We delivered the drugs to the synagogue. While the rest of my family stayed for services two year old Sara and I wandered over to a nearby park. It was empty except for a sole, squat, figure, dressed in multiple layers despite the warm weather, sitting on a bench. The space featured a small set of play structures adjacent to a lush expanse of grass. Almost immediately after Sara happily flopped on the lawn, the person on the bench, who turned out to be a middle-aged, square-shaped woman, fast-walked over, and waggled her finger at us.
“Es Prohibido,” she hissed, and pointed towards a small sign nearby, which stated “Mantente fuera del pasto!”

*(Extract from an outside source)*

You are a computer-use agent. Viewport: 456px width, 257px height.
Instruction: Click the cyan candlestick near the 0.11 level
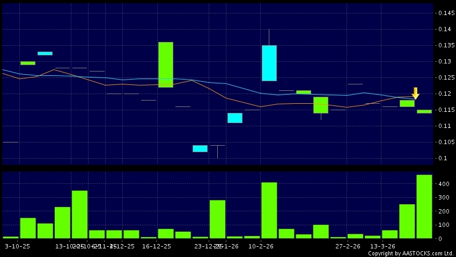point(235,118)
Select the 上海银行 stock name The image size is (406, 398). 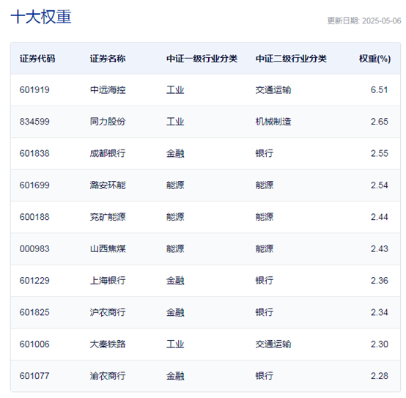pos(108,281)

I nodded at the woman, picked Sara up, and carried her to the play structure. The woman folded her arms, and steadily watched us. Being a toddler, Sara quickly ran back to the grass, only to be reprimanded more forcefully by the overseer, whose only job, it seemed, was to ensure that visitors to her domain did not touch the greenery. Sara, small for her age and smiley, usually charmed people, but the grass guardian’s mouth remained sternly downward as she carefully monitored how close we got to the forbidden zone. Her eyes burned with the righteous deployment of petty power, as if policing a pre-schooler critically advanced the revolution. And perhaps it did. Finally, I gave up, and ushered Sara back to the synagogue.
A few days later, on a sun streaked afternoon that brought out Havana’s pastel colors and ocean side perambulators, we decided to visit Coppelia, la cathedral del helado, where locals go for ice cream. As we neared the location we spotted a modest line, queued in front of what appeared to be separate stations featuring signs announcing two or three different flavors. They were all closed. The line snaked past them towards a spiral staircase that led into a concrete building shaped like a flying saucer.

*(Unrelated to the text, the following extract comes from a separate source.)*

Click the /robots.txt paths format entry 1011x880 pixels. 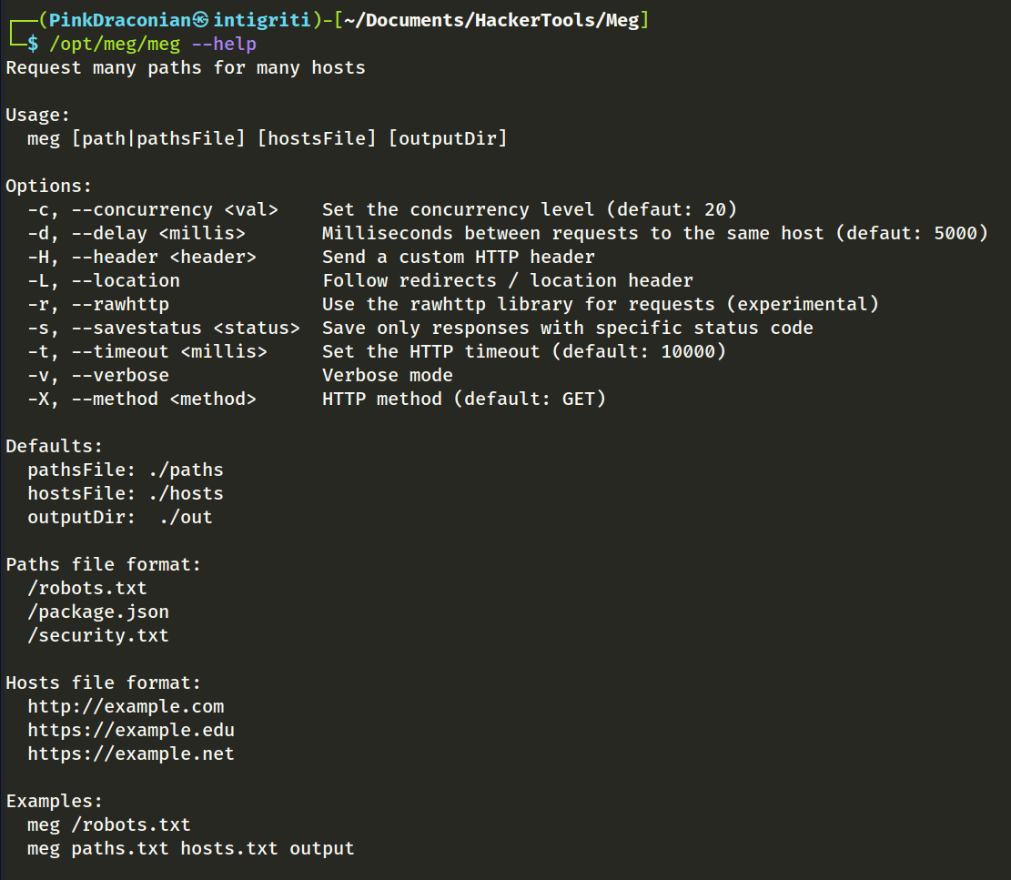[87, 588]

A half-hour later, we spilled into the packed second floor of the concrete saucer-building. It looked like a 1960s prison cafeteria, with chipped Formica tables, metal chairs, linoleum floors, and unattractive geometric designs on the ceiling. All around us families were digging into mounds of yellow and pink globs dripping from plastic bowls. At the table next to ours a father filled empty liter soda bottles with the gooey remains of a dozen half-finished dishes, the Cuban version of a “to-go” cup.
A waitress who looked like she only delivered bad news eventually approached us. There was no menu, and, we quickly determined, minimal choice. The day’s flavors were vanilla and strawberry; a scoop cost in the neighborhood of a nickel. We sampled both options. They tasted the same, like flavored artificial ice, quickly melting into the pastel colors reminiscent of so many of Havana’s buildings.
It’s simplistic to say that these two incidents define Cuba. We also experienced the profound warmth and inner joy embodied in the culture, as well as the tight family ties and social connections. Still, the deep imprint of rules, impersonal service, and lack of options makes me wonder how Cuba will cope with our consumerist, service uber alles, choice-based society, if and when our cultural wave fully crashes on the small island. No doubt some Cubans will get very rich, while others will be left even without inexpensive ice cream to savor with their friends and relations; perhaps the same conditions that led to Castro’s revolution in the first place.
It’s been fifty year since the U.S. severed ties with Cuba. The original villain behind the rupture, the Soviet Union, doesn’t even exist anymore. The challenge now is how a meaningful relationship can be created that brings out the best in both countries. If we don’t rise to it, petty rules and poor service may be swept away by new economic forces, while the better parts of Cuba could be smothered under the soft pillow of unrelenting capitalism.